┌──

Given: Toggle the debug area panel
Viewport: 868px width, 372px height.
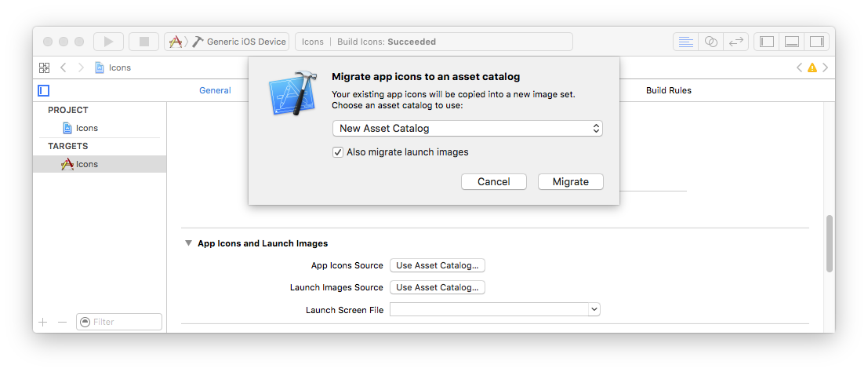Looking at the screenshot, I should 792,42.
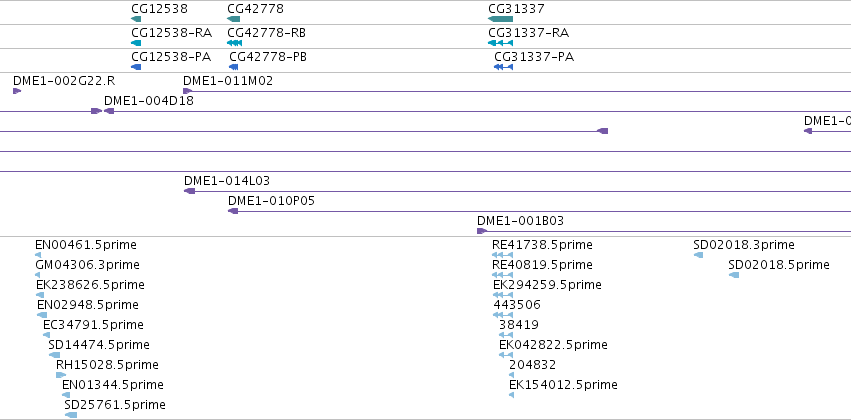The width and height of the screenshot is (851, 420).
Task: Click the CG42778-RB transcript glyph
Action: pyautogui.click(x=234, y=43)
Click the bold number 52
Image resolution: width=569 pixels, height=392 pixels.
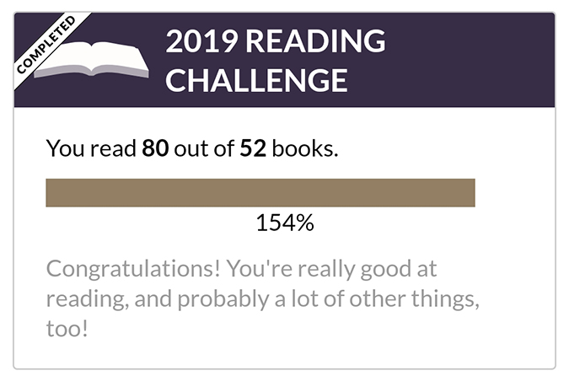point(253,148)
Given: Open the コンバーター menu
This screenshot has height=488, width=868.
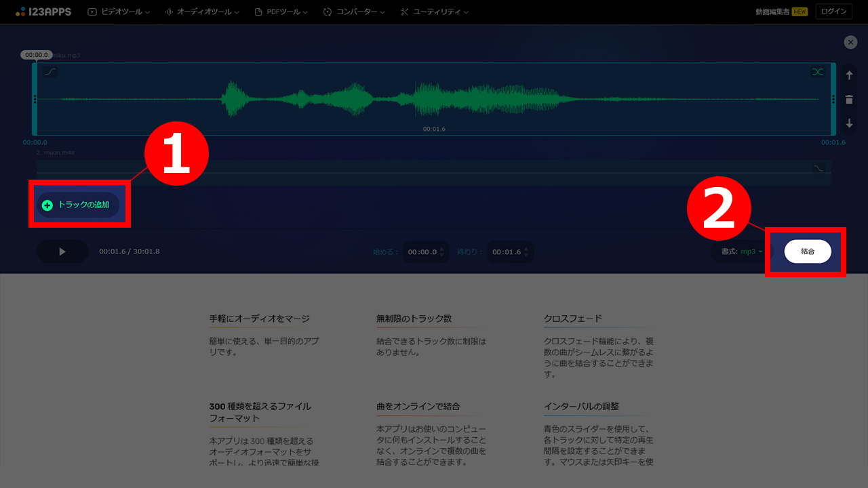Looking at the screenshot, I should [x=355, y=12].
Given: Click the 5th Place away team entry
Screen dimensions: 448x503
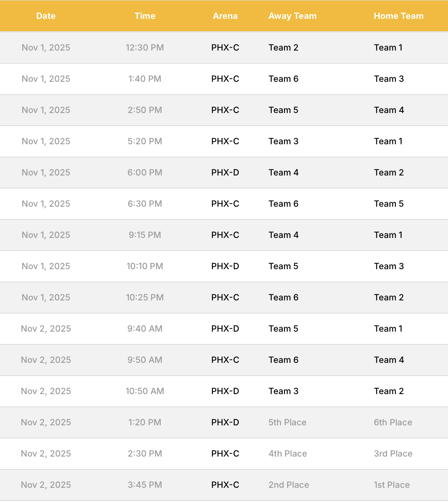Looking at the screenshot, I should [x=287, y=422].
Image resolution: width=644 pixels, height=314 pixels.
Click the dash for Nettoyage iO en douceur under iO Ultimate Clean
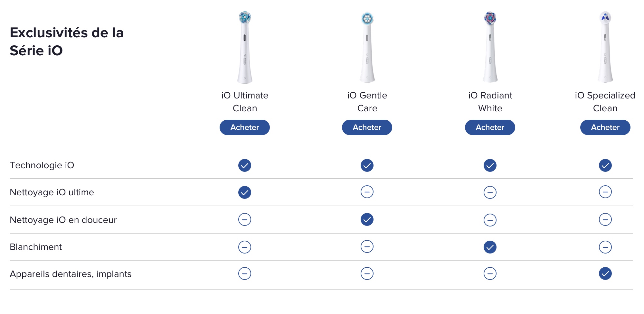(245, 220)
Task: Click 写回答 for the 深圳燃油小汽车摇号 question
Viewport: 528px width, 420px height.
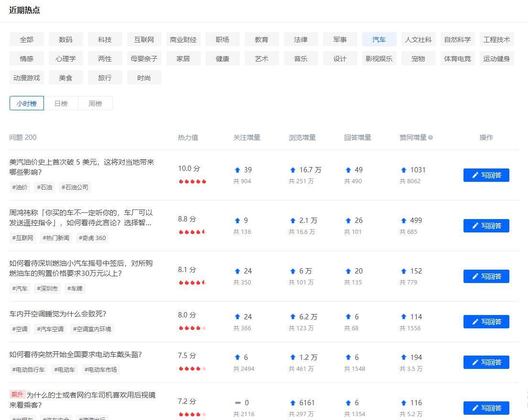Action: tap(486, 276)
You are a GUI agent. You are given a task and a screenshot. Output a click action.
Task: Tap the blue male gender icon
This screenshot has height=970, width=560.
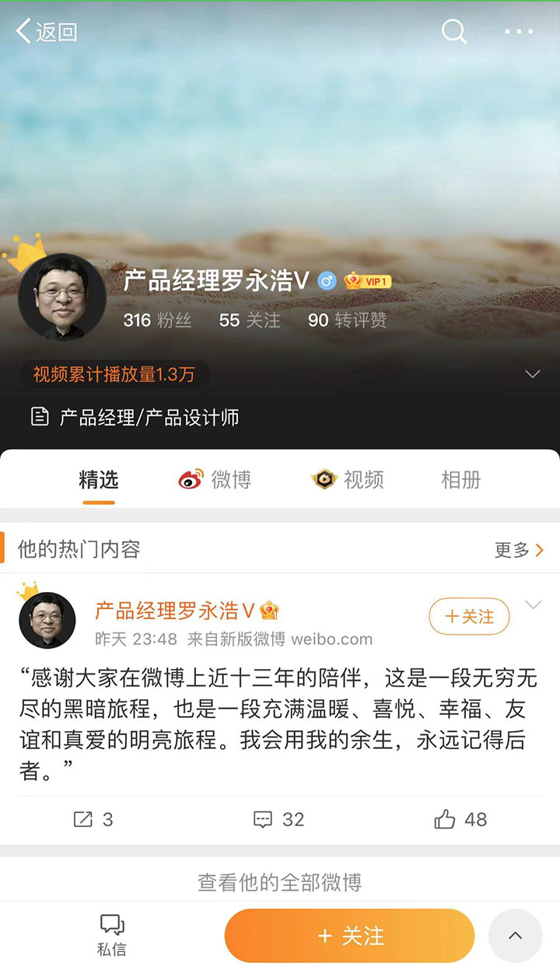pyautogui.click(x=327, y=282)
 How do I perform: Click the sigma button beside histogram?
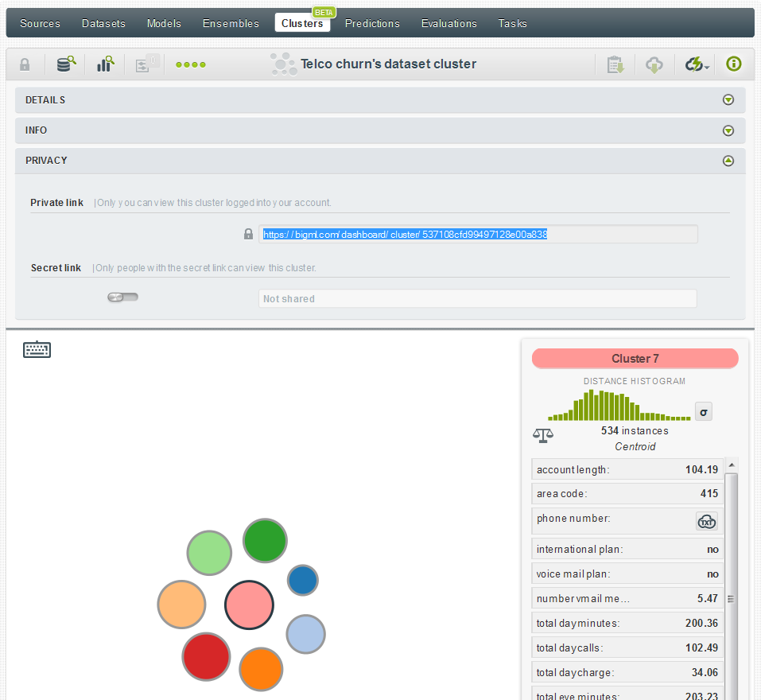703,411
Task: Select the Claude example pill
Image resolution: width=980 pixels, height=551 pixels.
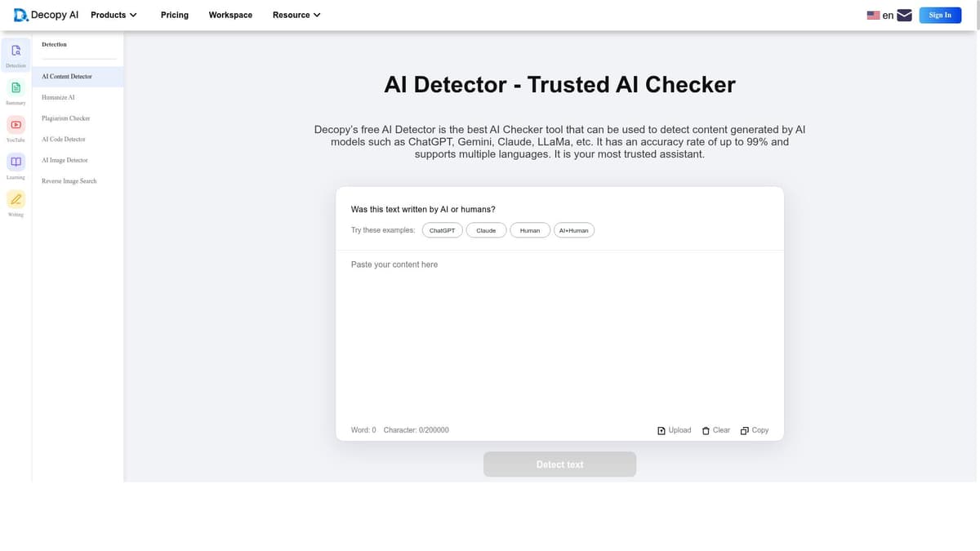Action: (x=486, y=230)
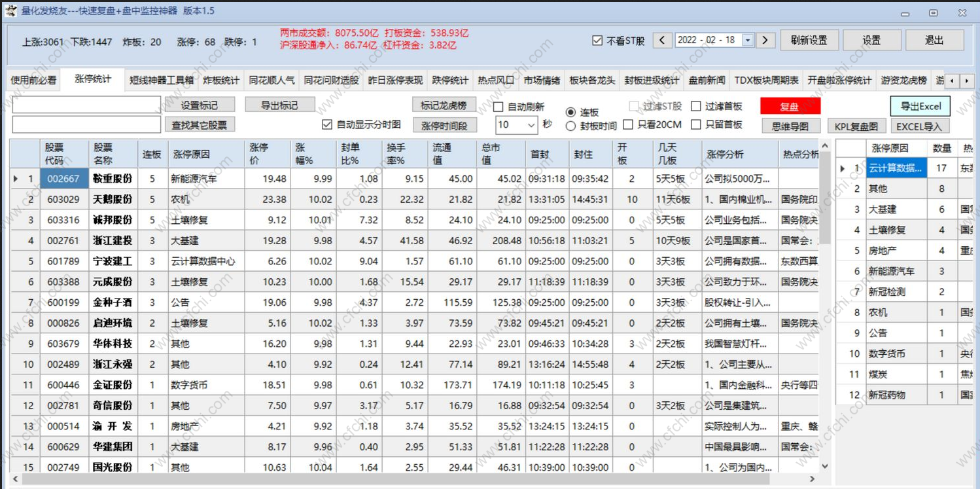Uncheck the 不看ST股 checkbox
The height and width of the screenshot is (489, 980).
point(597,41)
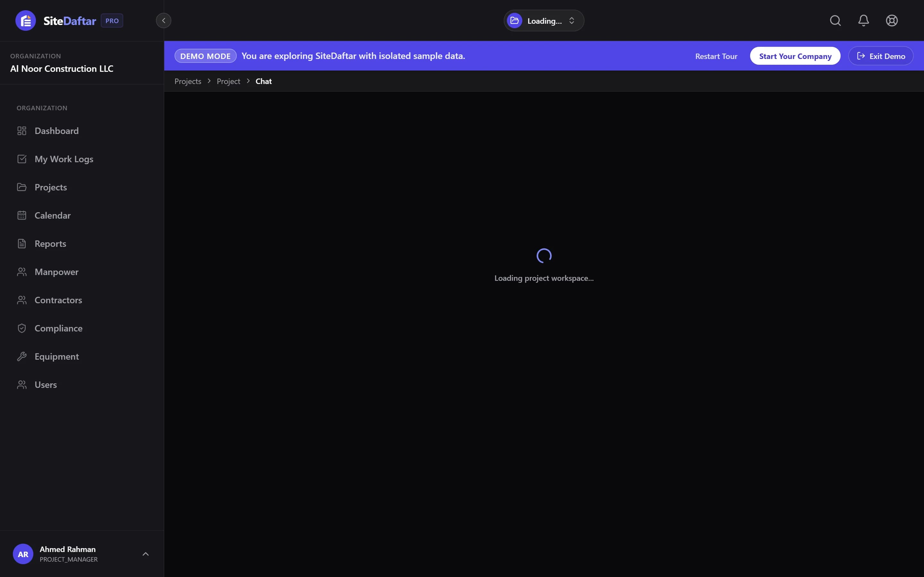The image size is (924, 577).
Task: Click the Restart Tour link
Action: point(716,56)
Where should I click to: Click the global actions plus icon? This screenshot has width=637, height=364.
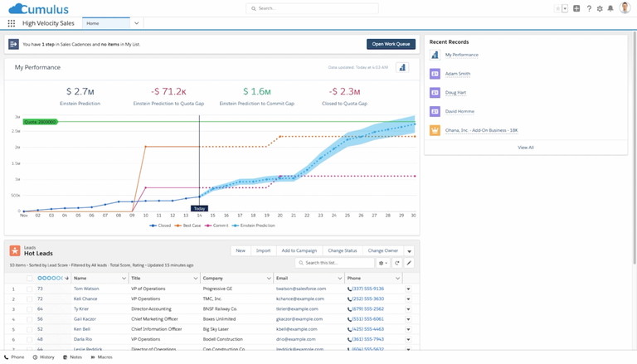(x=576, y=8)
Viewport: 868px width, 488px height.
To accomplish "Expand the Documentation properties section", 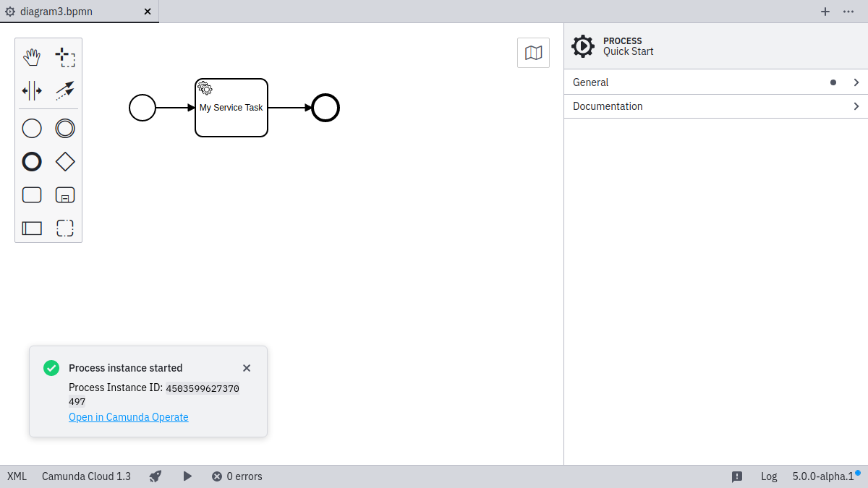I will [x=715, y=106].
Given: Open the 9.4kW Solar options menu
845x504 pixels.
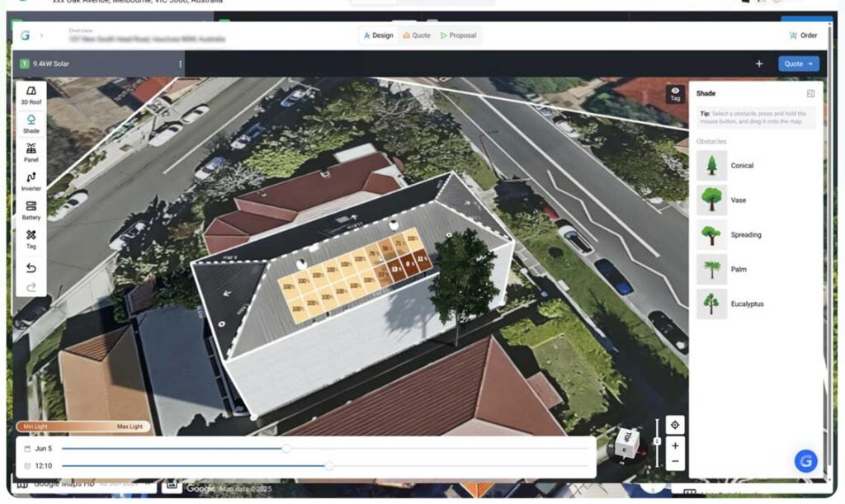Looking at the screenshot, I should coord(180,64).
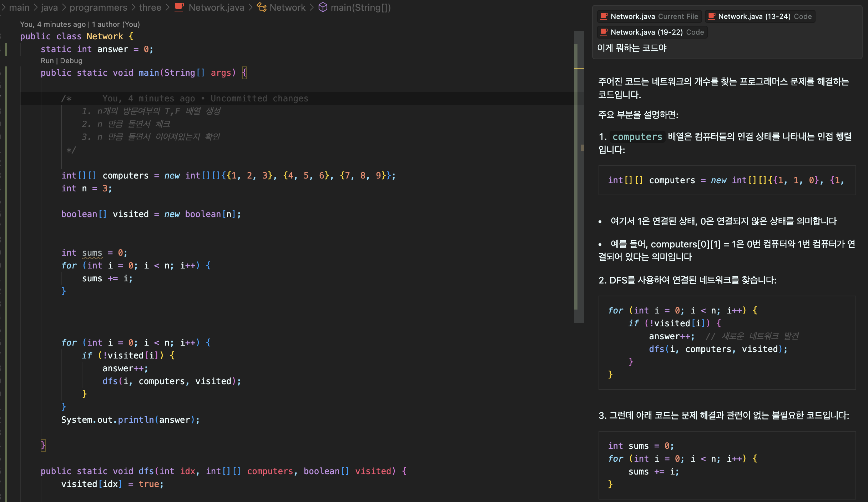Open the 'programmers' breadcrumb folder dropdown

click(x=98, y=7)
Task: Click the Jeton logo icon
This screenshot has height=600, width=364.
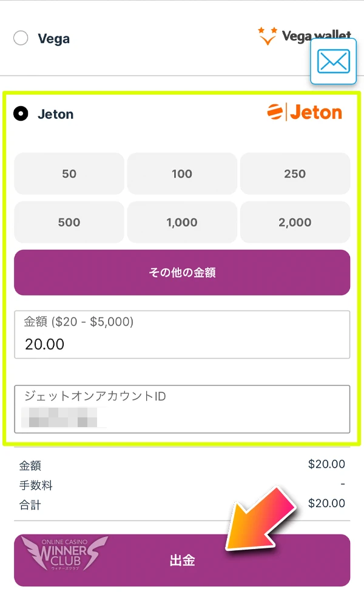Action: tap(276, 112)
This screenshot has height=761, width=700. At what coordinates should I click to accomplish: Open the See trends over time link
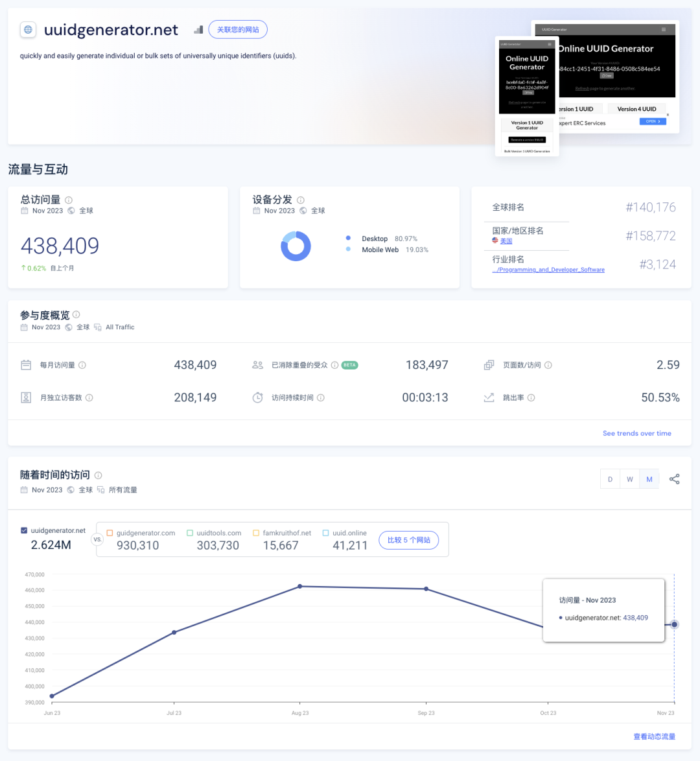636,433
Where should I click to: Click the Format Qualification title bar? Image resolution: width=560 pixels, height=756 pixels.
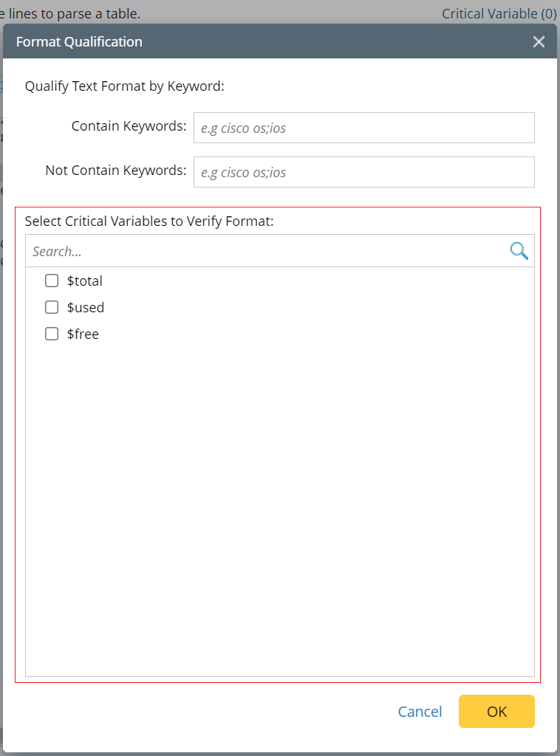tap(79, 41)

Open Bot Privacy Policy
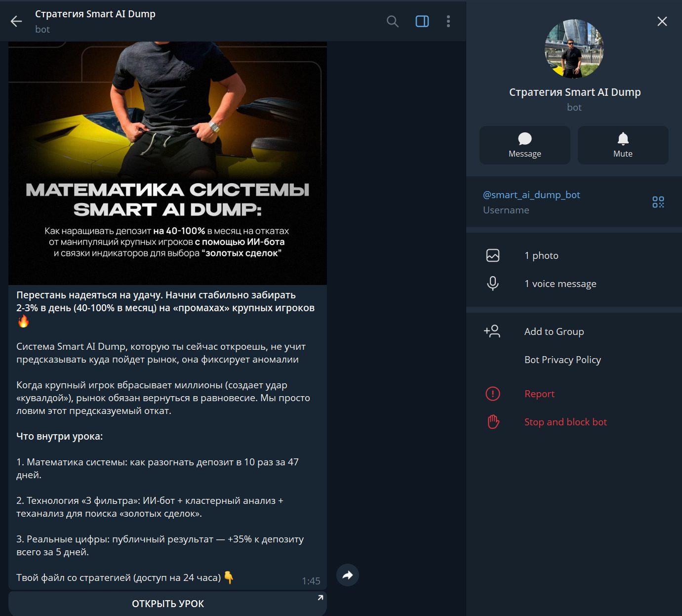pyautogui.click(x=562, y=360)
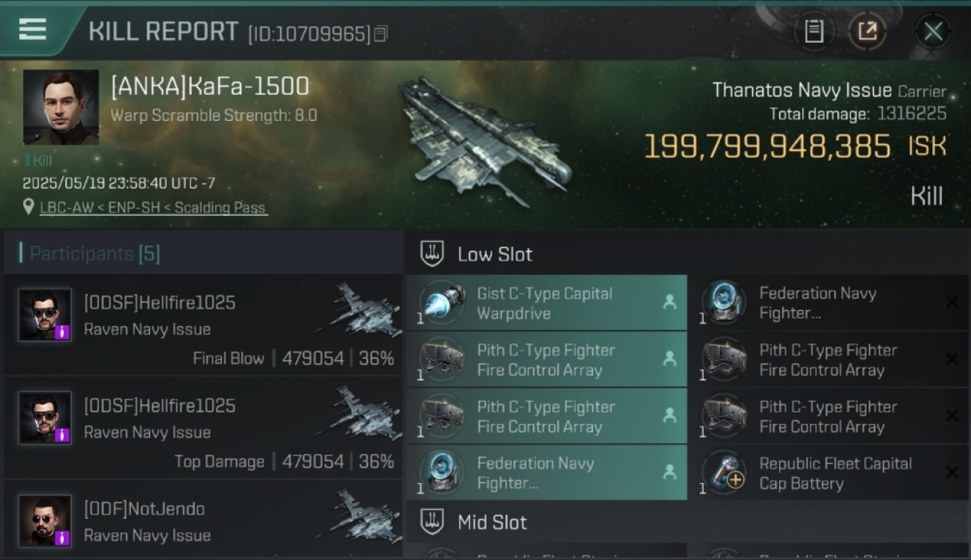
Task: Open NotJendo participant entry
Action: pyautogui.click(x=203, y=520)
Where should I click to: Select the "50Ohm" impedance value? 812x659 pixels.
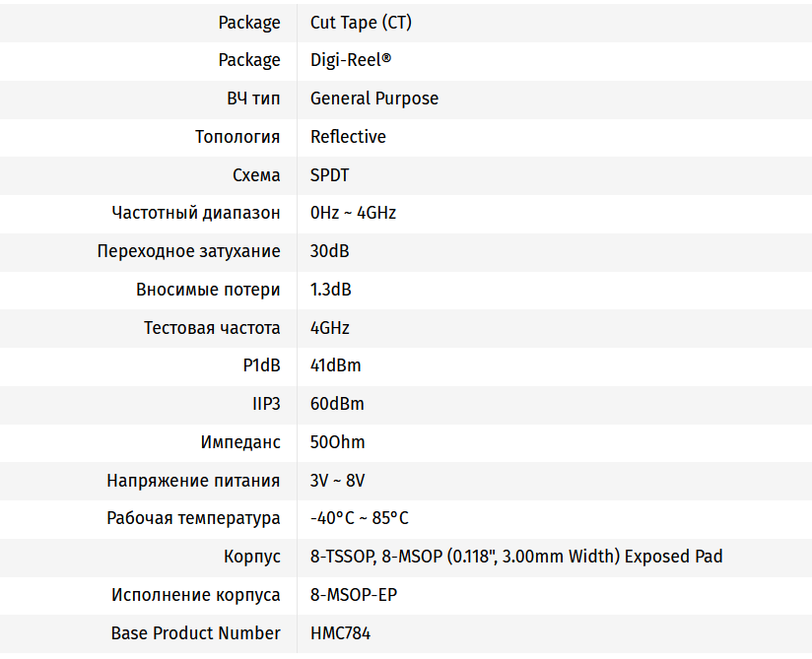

└──

— SET EXERCISE —
Convert the stretch of the entries that opens with the line containing "Click the bold number 52" and closes with the line containing "pyautogui.click(x=327, y=282)" into a JSON list of strings, one string per line and no blank lines. Leave the pictures out.

— TASK OUTPUT —
[
  "Click the bold number 52",
  "Image resolution: width=569 pixels, height=392 pixels.",
  "point(253,148)",
  "Given: Open the コンバーター menu",
  "This screenshot has height=488, width=868.",
  "Looking at the screenshot, I should [x=355, y=12].",
  "Given: Click the 5th Place away team entry",
  "Screen dimensions: 448x503",
  "Looking at the screenshot, I should [x=287, y=422].",
  "Image resolution: width=644 pixels, height=314 pixels.",
  "Click the dash for Nettoyage iO en douceur under iO Ultimate Clean",
  "(245, 220)",
  "Task: Click 写回答 for the 深圳燃油小汽车摇号 question",
  "Viewport: 528px width, 420px height.",
  "Action: tap(486, 276)",
  "You are a GUI agent. You are given a task and a screenshot. Output a click action.",
  "Task: Tap the blue male gender icon",
  "This screenshot has height=970, width=560.",
  "pyautogui.click(x=327, y=282)"
]